=== ВЫБРАННЫЙ ТЕКСТ ===
Об антологии Алана Беннетта
Опубликовано в журнале Иностранная литература, номер 7, 2016
Составитель
антологии “Шесть поэтов: от Гарди до Ларкина” Алан Беннетт
— не поэт и не критик. Он актер, драматург, автор популярного телевизионного
сериала “Говорящие головы” и многих успешных пьес и книг, неоднократный лауреат
премии Лоуренса Оливье, премии английских театральных критиков, других премий
за лучшую книгу года. Знаком он и российскому читателю — в журнале “Иностранная
литература” были опубликованы три его романа: “Вторая молодость миссис Доналдсон”, “Голы и босы”, “Непростой читатель”.
Антология Беннетта составлена по следам телевизионной серии передач о
поэзии (1990) и впервые вышла тогда же, то есть изначально она была адресована
самой широкой читательской аудитории. А в 2014 году вышло ее второе издание в
издательстве “Фейбер энд Фейбер”.

=== СОХРАНЁННЫЕ ДАННЫЕ ===

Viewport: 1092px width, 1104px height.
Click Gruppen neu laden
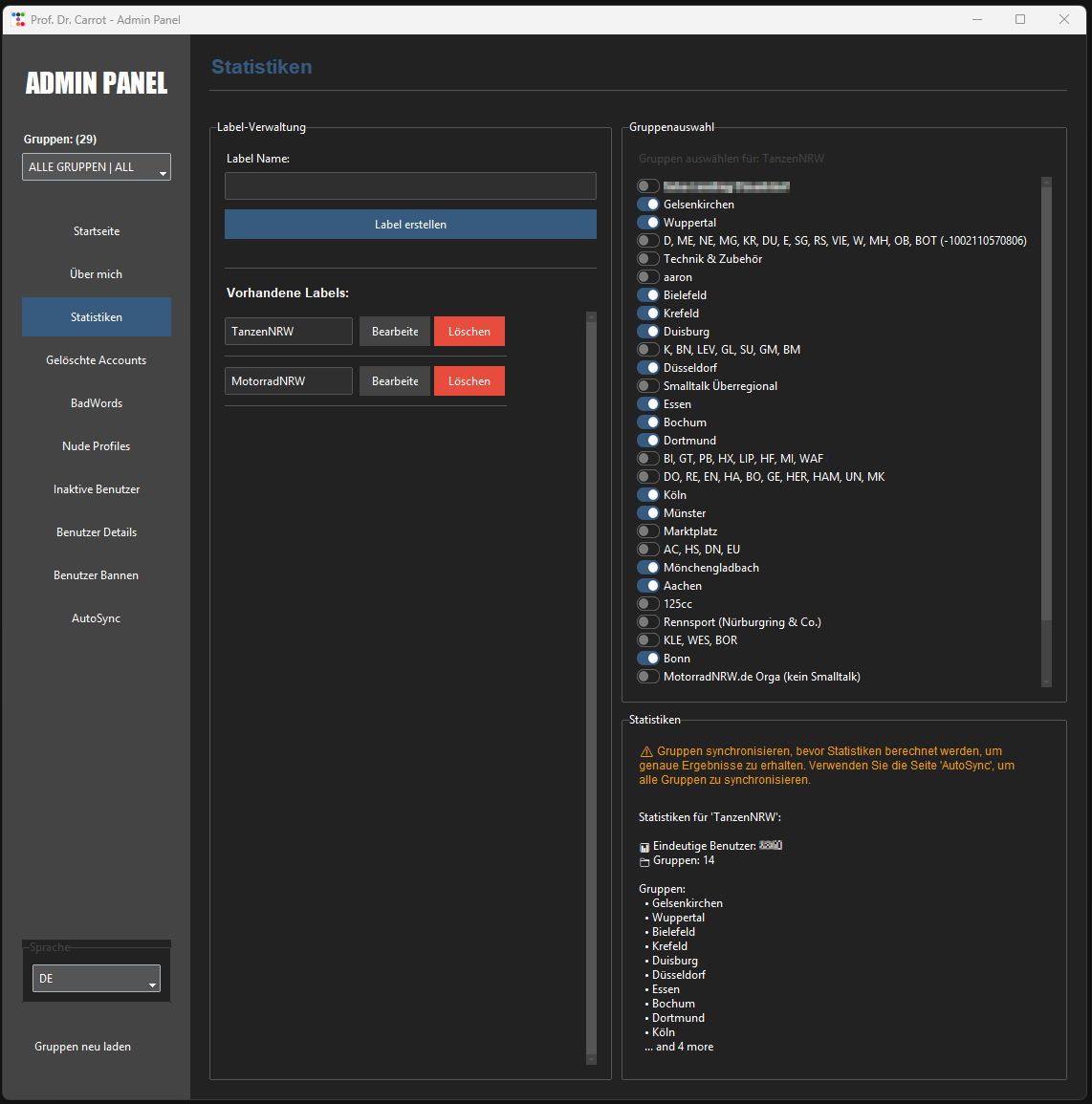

=== ЗАДАНИЯ ===
(a) Согласуются ли с заметкой об антологии Беннетта утверждения: (i) Алан Беннетт — драматург; (ii) антология впервые вышла в 2014 году; (iii) Алан Беннетт — поэт? На каждое ответьте «да» или «нет» и приведите точную цитату из заметки, которая это решает.
(b) Переведите на английский предложение из заметки об антологии Беннетта: «Антология Беннетта составлена по следам телевизионной серии передач о поэзии (1990) и впервые вышла тогда же, то есть изначально она была адресована самой широкой читательской аудитории».
(c) Продолжите заметку об антологии Беннетта, начав сразу после её последнего предложения.

=== ОТВЕТЫ ===
(a)
(i) Да: «Он актер, драматург».
(ii) Нет: «А в 2014 году вышло ее второе издание».
(iii) Нет: «не поэт и не критик».

(b) Bennett's anthology was compiled following a television series of programs about poetry (1990) and first came out at the same time, which means it was originally intended for the widest possible readership.

(c)
В своем
предисловии Алан Беннетт простодушно — а может быть,
и для упрочения контакта с читателем — пишет, как поздно и с каким трудом
далось ему понимание поэзии. Многих авторов он до сих пор понять не может и не
читает (например, Байрона и Кольриджа). Он выдвигает главный критерий своего
отбора — ясность и доступность. “Стихотворение должно быть
понятно с первого слушания”. Вот авторы ХХ века, которых он включает в книгу:
Томас Гарди, Альфред Эдуард Хаусман, Джон Бетджемен, Уистен Хью Оден, Луис Макнис и Филип Ларкин.
Список сам по
себе наводит на размышления и заставляет вспомнить о тех авторах, которые сюда
не вошли. Например, Уильям Батлер Йейтс,
Томас Стернз Элиот, Роберт Грейвз,
Стиви Смит, Дилан Томас, Тед Хьюз. Это, согласитесь,
могла бы быть не менее великолепная шестерка. Хотя несомненно, что второй
список (если взять его в целом) включает авторов более сложных для понимания, с
первого слушания не дающихся в руки.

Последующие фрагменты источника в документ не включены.